Die Beiden stellten sich als Jeremy und Nadine vor und erzählten mir, dass sie gerade auf dem Weg nach Istanbul wären. Wahnsinn! Hier mitten in der Pampa und kurz vor Sonnenuntergang hätte ich mir alles mögliche träumen lassen, aber keinesfalls auf andere Radler zu treffen, die auch noch so cool drauf waren. Sie luden mich zum mitcampen und mitfuttern ein. Ich war ein bisschen skeptisch, hatte ich mich bislang doch so großartig aus der Wildcampingaffäre gezogen und nun sollte ich doch… Aber der gesellige Abend und die vielen Hintergrundinfos waren zu verlockend. Also stimmte ich zu und baute mein Zelt gleich neben ihrem auf. Es stellte sich heraus, dass die beiden bereits im April in der Bretagne gestartet waren und schon eine ausgiebige Tour durch Frankreich und Deutschland hinter sich hatten. Und die beiden hatten bereits den Teil der Reise erreicht, den ich mir im Moment noch so dringend erhoffe. Sie waren schon voll im Freiheitsmodus. Kein Zeit- oder Kilometerdruck, keine Hotels oder Campingplätze. Alles so, wie es der Tag bringt. Ein super eingespieltes Team. Jeder (gemeinsame) Handgriff saß. Vor allem hatten sie einen unglaublichen Riecher für tolle Zeltplätze. Die Stelle hätte ich mit ziemlicher Sicherheit übersehen: direkt an einem kleinen Bach, der 25 Meter weiter in einen Fluss mündete.

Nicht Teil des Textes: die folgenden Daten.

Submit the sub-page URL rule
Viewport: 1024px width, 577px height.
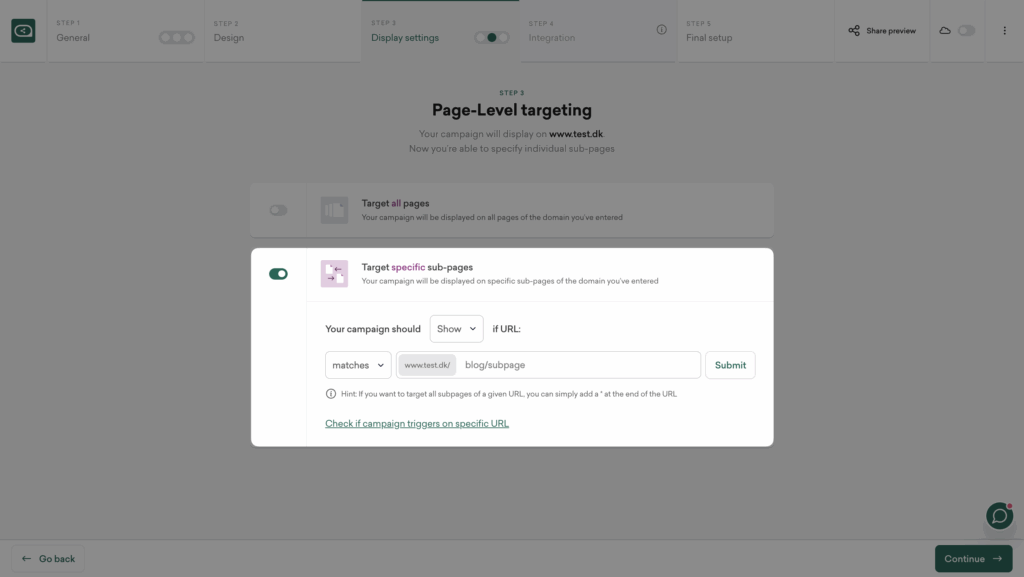coord(730,364)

Beim Erkunden der Umgebung (zum ersten Mal traute ich mich Rad und Gepäck allein zu lassen) stellte sich der Ort als kleines Paradies heraus. So konnte ich zwar nicht die erhoffte Dusche, aber ein wunderbares Bad im Gebirgsbach nehmen und das war mindesten genauso erfrischend, aber viel spannender. Jeremy zeigte sich als großartiger Koch und Nadine als wunderbare Gesprächspartnerin, die mir wertvolle Tipps mit auf den Weg gab und mir von ihren Erfahrungen berichtete. So hatten sie bislang fast keine Probleme mit Einheimischen beim zelten und kochen. Und damit etwas, was ich ab jetzt definitiv auch öfter probieren muss. Vielleicht haben die Beiden es geschafft, eine mal wieder völlig unbegründete Angst, jemanden zu belästigen, loszuwerden. Falls ihr beiden das lest: Danke! Es war ein großartiger Abend und ich hoffe wir treffen uns unterwegs noch einmal wieder.

Voll gefüllt mit wahnsinnig gutem Essen und einer riesen Portion neuer Motivation bin ich dann das erste Mal auf der Tour wirklich glücklich eingeschlafen.